Still, there are two related issues preventing this version from working:

• How do we actually know when a parser returns Nothing? Once we lift a parser into the free applicative, its return type becomes existentially quantified, i.e. we should treat it as polymorphic and cannot assume it has form Maybe a (by pattern-matching on it), even if we can convince ourselves by looking at the Bool flag that it indeed must be of that form.

• Similarly, once we’ve detected an absent optional element (assuming for a second that it is possible), we have to force all the remaining optional parsers to return Nothing without parsing anything. But again, we cannot convince the compiler that Nothing is an acceptable return value of those parsers.

Attempt #3:

So, we need certain run-time values (the optionality flag) to introduce type-level information (namely, that the parser’s return type has form Maybe a). That’s exactly what GADTs do!

data El a where
  El :: Parser a -> El a
  OptEl :: Parser a -> El (Maybe a)

El’s two constructors are a more powerful version of our old Bool flag. They let us see whether the element is optional, and if so, guarantee that its parser’s return type is Maybeish.

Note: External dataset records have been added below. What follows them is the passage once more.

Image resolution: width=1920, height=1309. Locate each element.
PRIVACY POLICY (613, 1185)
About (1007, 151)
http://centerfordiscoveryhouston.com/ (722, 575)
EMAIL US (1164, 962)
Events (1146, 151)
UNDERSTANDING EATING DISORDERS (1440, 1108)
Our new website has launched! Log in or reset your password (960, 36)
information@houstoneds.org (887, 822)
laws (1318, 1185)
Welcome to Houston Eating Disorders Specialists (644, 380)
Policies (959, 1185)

And here’s the code for the parsing functions:

element :: Parser a -> Ap El a
element = liftAp . El

optElement :: Parser a -> Ap El (Maybe a)
optElement = liftAp . OptEl

theArray :: Ap El a -> Parser a
theArray p = between (tok (char '[')) (tok (char ']')) $
  go True False False p
  where
    go :: Bool -> Bool -> Bool -> Ap El a -> Parser a
    go _ _ _ (Pure x) = pure x
    go isFirst optionalOccurred optionalOmitted (Ap el1 eln) =
      let
        eltSequenceError :: a
        eltSequenceError =
          error "theArray: a non-optional element after an optional one"

        !_check =
          case el1 of
            El {} | optionalOccurred -> eltSequenceError
            _ -> ()
      in
        if optionalOmitted
          then
            case el1 of
              El {} -> eltSequenceError
              OptEl {} -> go False True True eln <*> pure Nothing
          else do
            let
              sep = if isFirst then pure () else () <$ tok (char ',')
            case el1 of
              El p1 ->
                flip id <$ sep <*> p1 <*> go False False False eln
              OptEl p1 -> do
                r1 <- optional $ sep *> p1
                go False True (isNothing r1) eln <*> pure r1

theArray is a state machine with three pieces of state: isFirst, optionalOccurred and optionalOmitted. isFirst and optionalOmitted are used to guide actual parsing, while optionalOccurred is needed to check the proper arrangement of optional vs. non-optional arguments.

Conclusions

Although the standard approach to JSON parsing is to parse into a generic JSON representation first, the article shows that an alternative approach — parsing the expected structure directly — is also viable and can be employed to improve error reporting.

Of course, the tricks and ideas described here are not specific to JSON. Understanding how they work and how to use them may become handy in a variety of parsing situations.